The synthetic division table is:
$$ \begin{array}{c|rrrr}-3&1&0&15&12\\& & -3& 9& \color{black}{-72} \\ \hline &\color{blue}{1}&\color{blue}{-3}&\color{blue}{24}&\color{orangered}{-60} \end{array} $$The solution is:
$$ \frac{ x^{3}+15x+12 }{ x+3 } = \color{blue}{x^{2}-3x+24} \color{red}{~-~} \frac{ \color{red}{ 60 } }{ x+3 } $$Step 1 : Write down the coefficients of the dividend into division table. Put the zero from $ x + 3 = 0 $ ( $ x = \color{blue}{ -3 } $ ) at the left.
$$ \begin{array}{c|rrrr}\color{blue}{-3}&1&0&15&12\\& & & & \\ \hline &&&& \end{array} $$Step 1 : Bring down the leading coefficient to the bottom row.
$$ \begin{array}{c|rrrr}-3&\color{orangered}{ 1 }&0&15&12\\& & & & \\ \hline &\color{orangered}{1}&&& \end{array} $$Step 2 : Multiply by the number on the left, and carry the result into the next column: $ \color{blue}{ -3 } \cdot \color{blue}{ 1 } = \color{blue}{ -3 } $.
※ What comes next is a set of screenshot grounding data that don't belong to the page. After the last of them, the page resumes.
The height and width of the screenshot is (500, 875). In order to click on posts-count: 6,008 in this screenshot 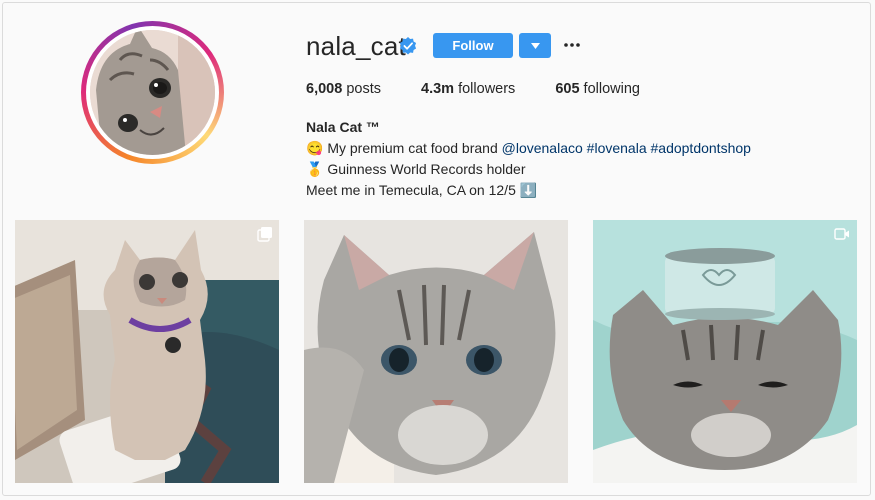, I will do `click(324, 89)`.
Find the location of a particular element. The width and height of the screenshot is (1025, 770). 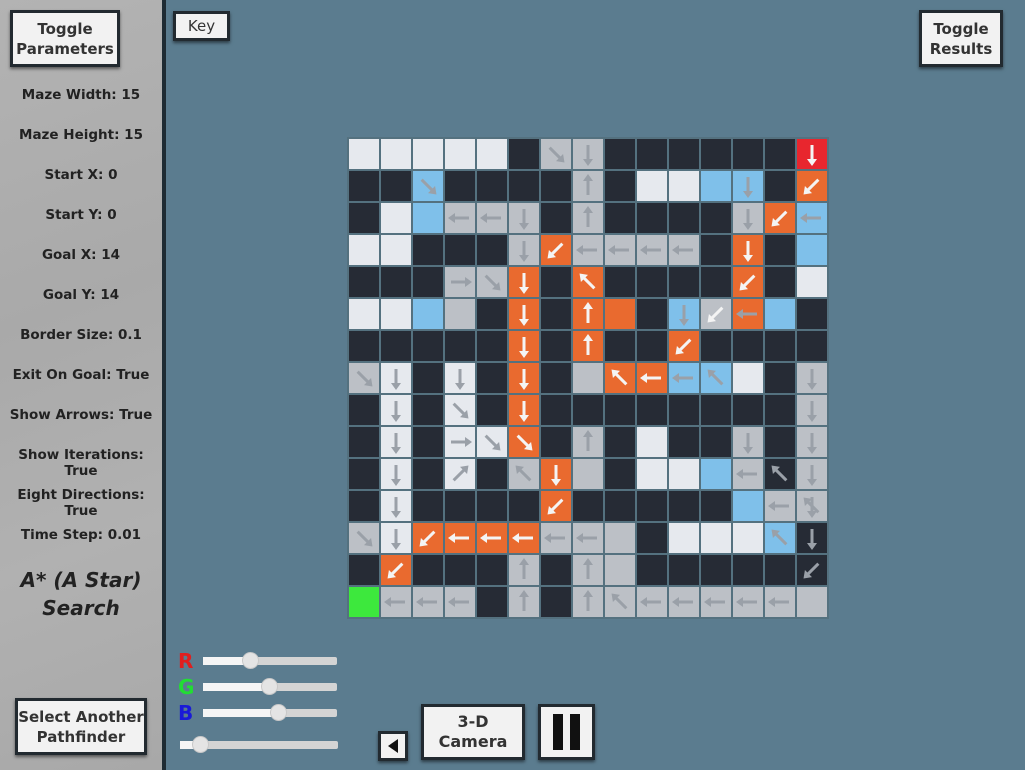

speed-slider-knob is located at coordinates (200, 744).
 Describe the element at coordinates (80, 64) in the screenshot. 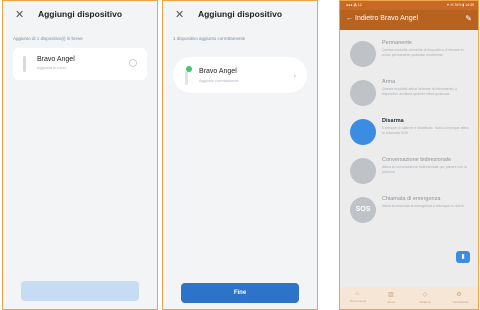

I see `device-card: Bravo Angel Aggiunta in corso` at that location.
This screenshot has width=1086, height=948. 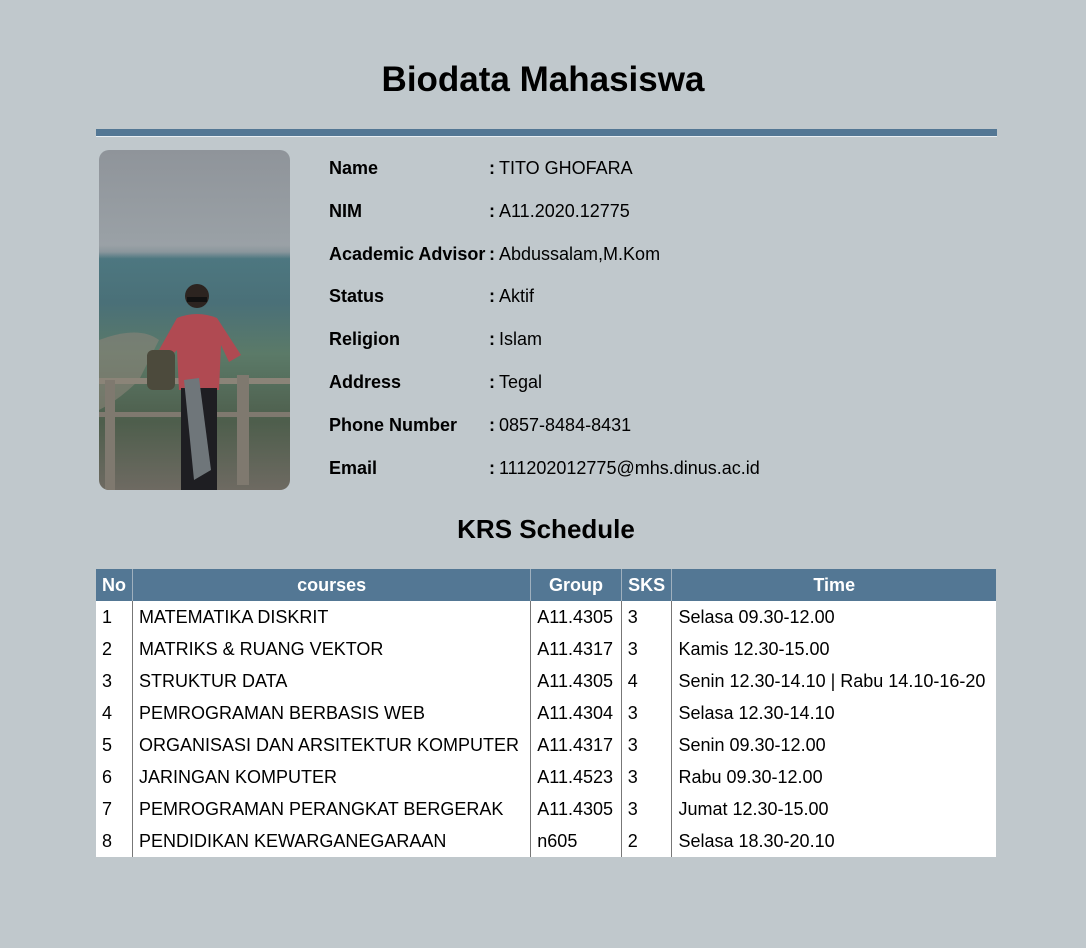 I want to click on info-label: Address, so click(x=366, y=382).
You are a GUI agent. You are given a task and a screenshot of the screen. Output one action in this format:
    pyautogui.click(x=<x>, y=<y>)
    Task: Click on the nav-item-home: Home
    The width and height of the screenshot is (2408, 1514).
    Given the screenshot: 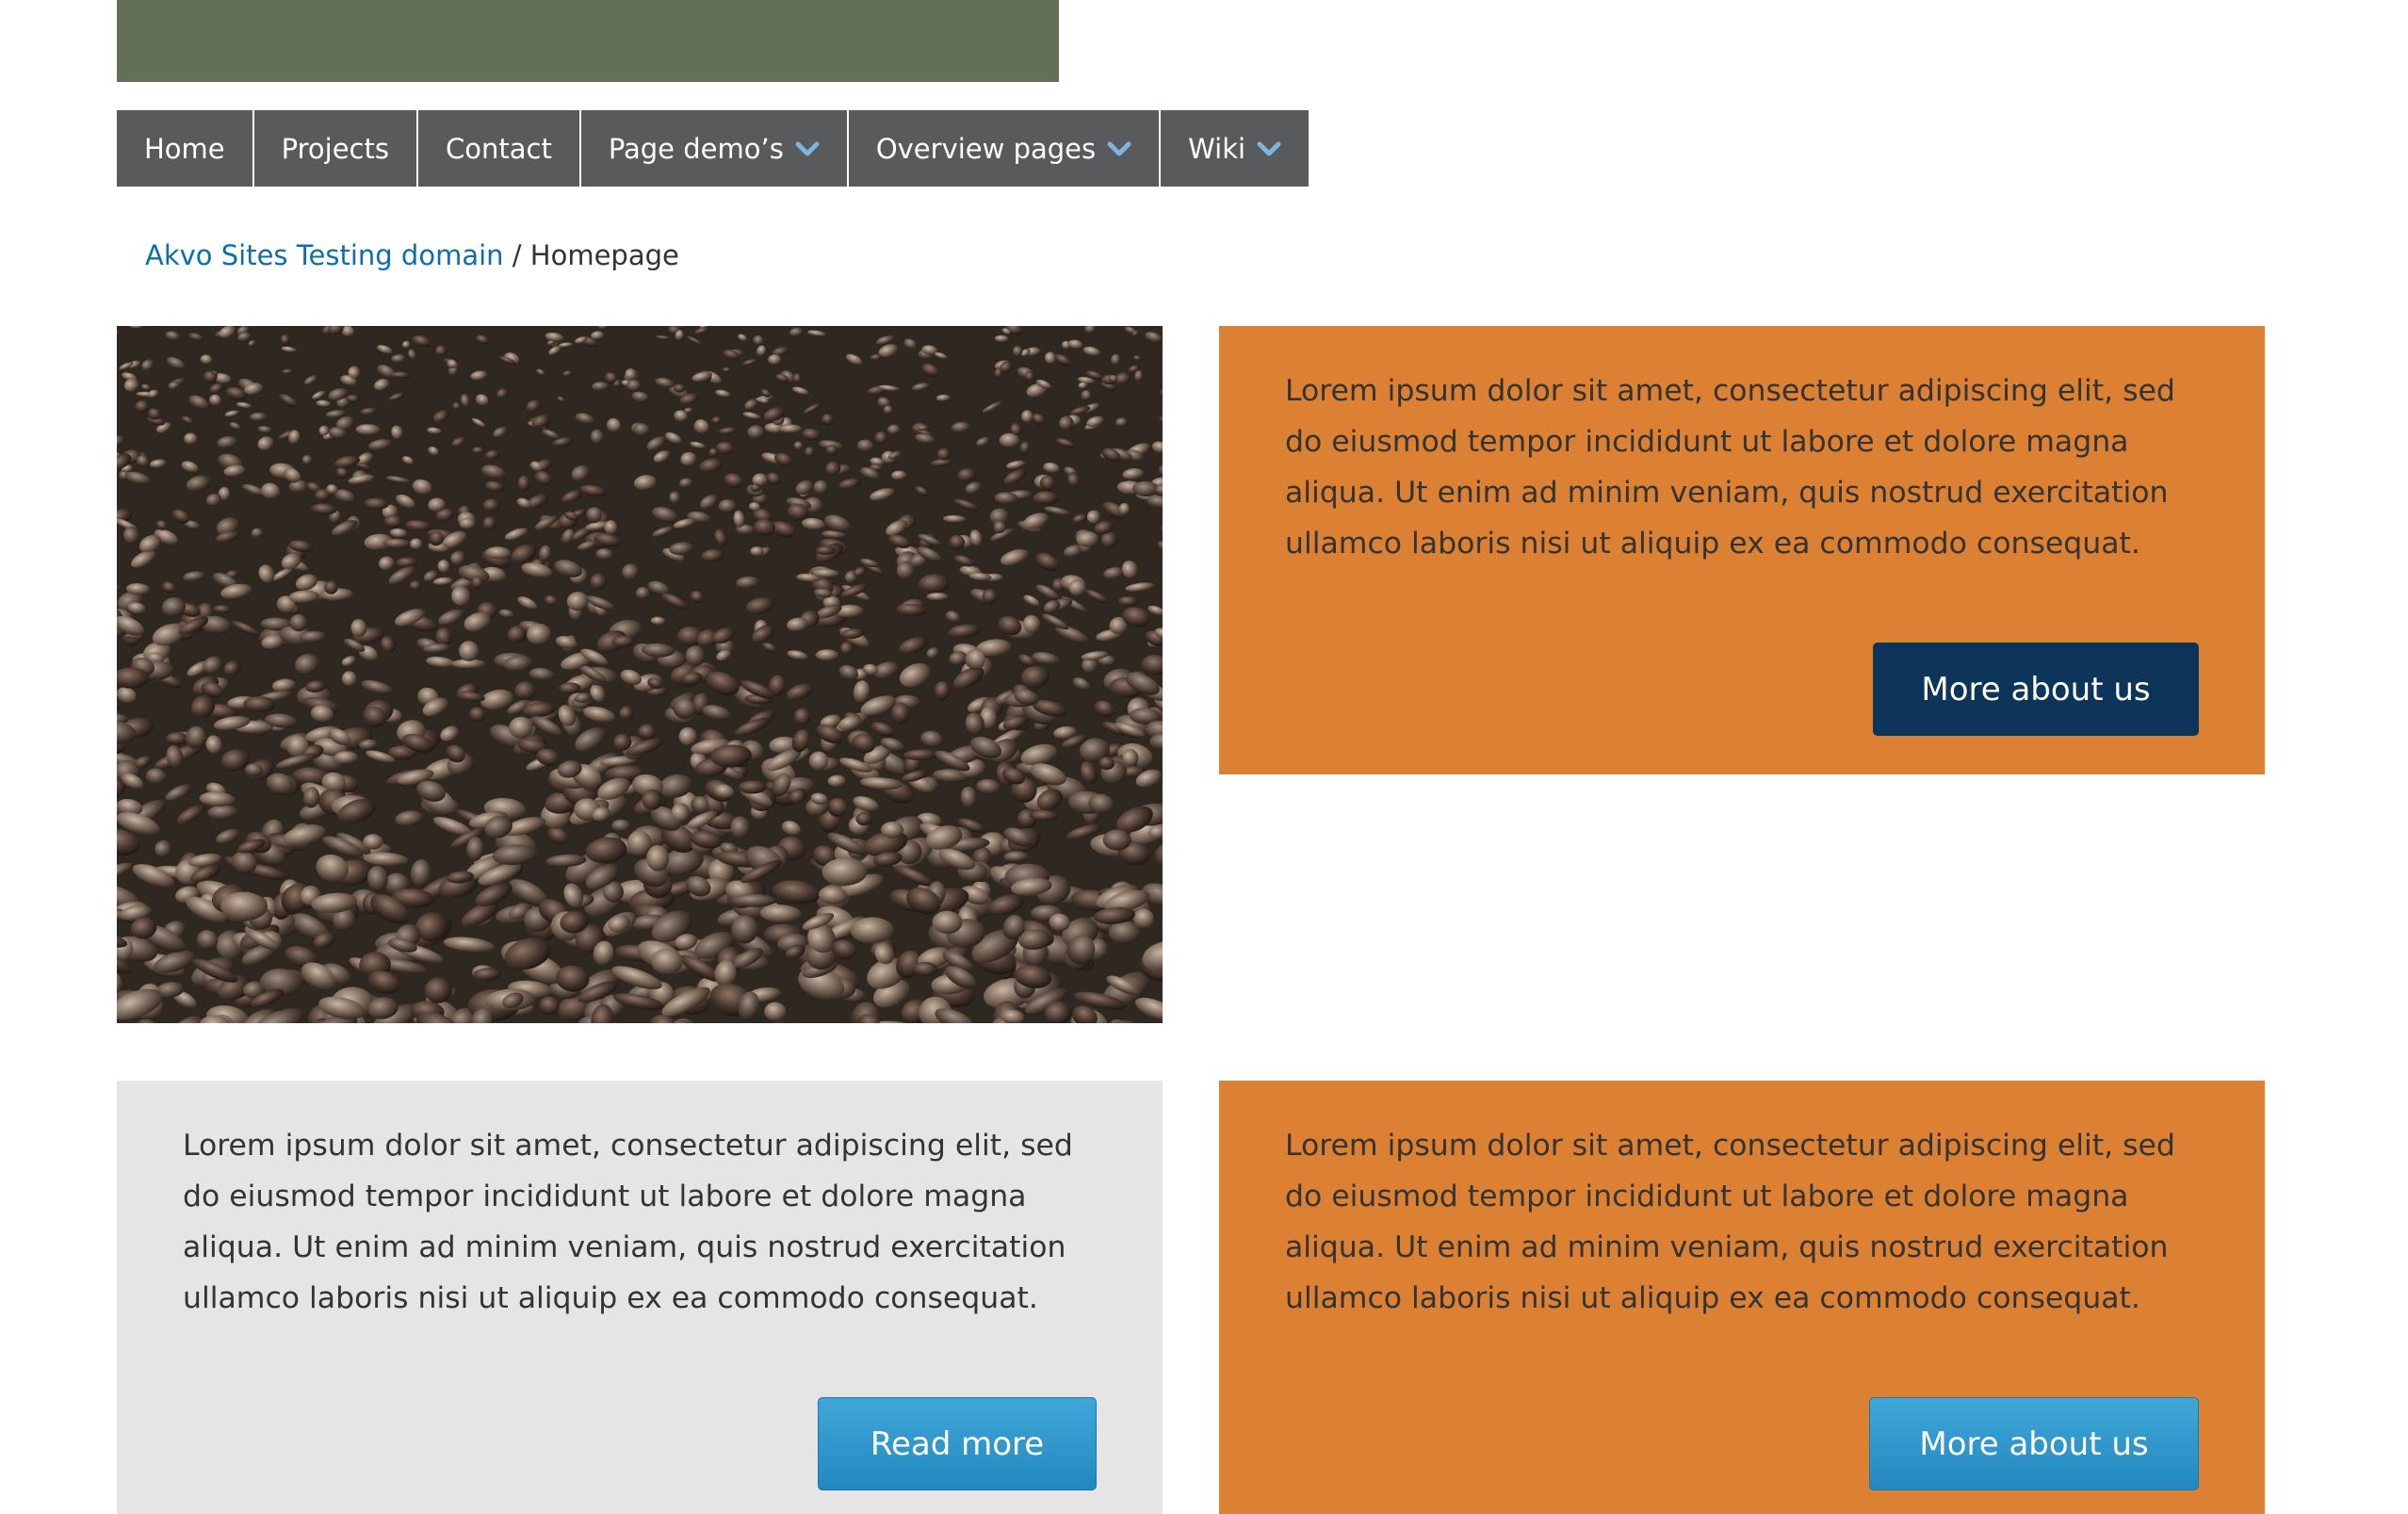 What is the action you would take?
    pyautogui.click(x=186, y=148)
$$ \begin{array}{c|rrrr}\color{blue}{-3}&1&0&15&12\\& & \color{blue}{-3} & & \\ \hline &\color{blue}{1}&&& \end{array} $$Step 3 : Add down last column: $ \color{orangered}{ 0 } + \color{orangered}{ \left( -3 \right) } = \color{orangered}{ -3 } $
$$ \begin{array}{c|rrrr}-3&1&\color{orangered}{ 0 }&15&12\\& & \color{orangered}{-3} & & \\ \hline &1&\color{orangered}{-3}&& \end{array} $$Step 4 : Multiply by the number on the left, and carry the result into the next column: $ \color{blue}{ -3 } \cdot \color{blue}{ \left( -3 \right) } = \color{blue}{ 9 } $.
$$ \begin{array}{c|rrrr}\color{blue}{-3}&1&0&15&12\\& & -3& \color{blue}{9} & \\ \hline &1&\color{blue}{-3}&& \end{array} $$Step 5 : Add down last column: $ \color{orangered}{ 15 } + \color{orangered}{ 9 } = \color{orangered}{ 24 } $
$$ \begin{array}{c|rrrr}-3&1&0&\color{orangered}{ 15 }&12\\& & -3& \color{orangered}{9} & \\ \hline &1&-3&\color{orangered}{24}& \end{array} $$Step 6 : Multiply by the number on the left, and carry the result into the next column: $ \color{blue}{ -3 } \cdot \color{blue}{ 24 } = \color{blue}{ -72 } $.
$$ \begin{array}{c|rrrr}\color{blue}{-3}&1&0&15&12\\& & -3& 9& \color{blue}{-72} \\ \hline &1&-3&\color{blue}{24}& \end{array} $$Step 7 : Add down last column: $ \color{orangered}{ 12 } + \color{orangered}{ \left( -72 \right) } = \color{orangered}{ -60 } $
$$ \begin{array}{c|rrrr}-3&1&0&15&\color{orangered}{ 12 }\\& & -3& 9& \color{orangered}{-72} \\ \hline &\color{blue}{1}&\color{blue}{-3}&\color{blue}{24}&\color{orangered}{-60} \end{array} $$Bottom line represents the quotient $ \color{blue}{ x^{2}-3x+24 } $ with a remainder of $ \color{red}{ -60 } $.